→ **Stored records**:
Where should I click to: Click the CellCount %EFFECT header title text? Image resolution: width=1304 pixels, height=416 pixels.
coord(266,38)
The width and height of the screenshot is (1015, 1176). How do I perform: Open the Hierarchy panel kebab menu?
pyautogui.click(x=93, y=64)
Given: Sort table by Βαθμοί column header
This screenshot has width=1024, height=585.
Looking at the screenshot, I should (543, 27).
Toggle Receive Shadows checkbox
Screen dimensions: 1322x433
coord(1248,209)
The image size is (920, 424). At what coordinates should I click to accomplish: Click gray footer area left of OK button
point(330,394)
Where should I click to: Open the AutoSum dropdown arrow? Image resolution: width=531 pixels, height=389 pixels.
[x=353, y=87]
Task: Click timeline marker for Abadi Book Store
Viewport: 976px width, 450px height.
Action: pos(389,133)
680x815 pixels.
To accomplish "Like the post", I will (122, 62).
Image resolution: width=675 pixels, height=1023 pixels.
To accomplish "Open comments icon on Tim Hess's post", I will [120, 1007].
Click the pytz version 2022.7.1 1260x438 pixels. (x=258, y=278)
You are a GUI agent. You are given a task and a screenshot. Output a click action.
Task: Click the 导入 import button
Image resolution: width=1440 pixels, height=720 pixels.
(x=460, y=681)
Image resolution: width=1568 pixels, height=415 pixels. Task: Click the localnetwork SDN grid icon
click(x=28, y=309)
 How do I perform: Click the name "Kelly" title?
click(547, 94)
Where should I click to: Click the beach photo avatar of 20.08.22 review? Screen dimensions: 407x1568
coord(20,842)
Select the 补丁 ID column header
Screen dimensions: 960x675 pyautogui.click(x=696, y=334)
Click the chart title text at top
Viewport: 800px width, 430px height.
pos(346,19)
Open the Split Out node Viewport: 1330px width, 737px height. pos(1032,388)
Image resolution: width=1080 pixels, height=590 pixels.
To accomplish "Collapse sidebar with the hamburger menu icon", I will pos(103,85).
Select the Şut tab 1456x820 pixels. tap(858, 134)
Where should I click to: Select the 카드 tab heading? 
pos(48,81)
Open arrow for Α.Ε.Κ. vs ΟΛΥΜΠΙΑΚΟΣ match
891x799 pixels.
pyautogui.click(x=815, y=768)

→ **ASSIGNMENT**: Exactly the lines from the one holding "Task: Click the 导入 import button" through the end of the data are to be repeated, with both ends included.

→ **REPLY TO THE EXERCISE**:
Task: Click the 导入 import button
Image resolution: width=1440 pixels, height=720 pixels.
(x=460, y=681)
Image resolution: width=1568 pixels, height=415 pixels. Task: Click the localnetwork SDN grid icon
click(x=28, y=309)
 How do I perform: Click the name "Kelly" title?
click(547, 94)
Where should I click to: Click the beach photo avatar of 20.08.22 review? Screen dimensions: 407x1568
coord(20,842)
Select the 补丁 ID column header
Screen dimensions: 960x675 pyautogui.click(x=696, y=334)
Click the chart title text at top
Viewport: 800px width, 430px height.
pos(346,19)
Open the Split Out node Viewport: 1330px width, 737px height. pos(1032,388)
Image resolution: width=1080 pixels, height=590 pixels.
To accomplish "Collapse sidebar with the hamburger menu icon", I will pos(103,85).
Select the Şut tab 1456x820 pixels. tap(858, 134)
Where should I click to: Select the 카드 tab heading? 
pos(48,81)
Open arrow for Α.Ε.Κ. vs ΟΛΥΜΠΙΑΚΟΣ match
891x799 pixels.
pyautogui.click(x=815, y=768)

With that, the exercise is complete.